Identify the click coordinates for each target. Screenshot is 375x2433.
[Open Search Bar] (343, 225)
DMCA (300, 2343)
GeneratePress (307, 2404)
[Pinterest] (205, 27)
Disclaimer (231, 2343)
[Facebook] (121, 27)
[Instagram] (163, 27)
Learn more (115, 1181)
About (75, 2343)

→ **REQUIRED ACTION**
Repeat the data in full, exactly as supplied.

→ **YOUR SOLUTION**
Identify the click coordinates for each target. Screenshot is 375x2433.
[Open Search Bar] (343, 225)
DMCA (300, 2343)
GeneratePress (307, 2404)
[Pinterest] (205, 27)
Disclaimer (231, 2343)
[Facebook] (121, 27)
[Instagram] (163, 27)
Learn more (115, 1181)
About (75, 2343)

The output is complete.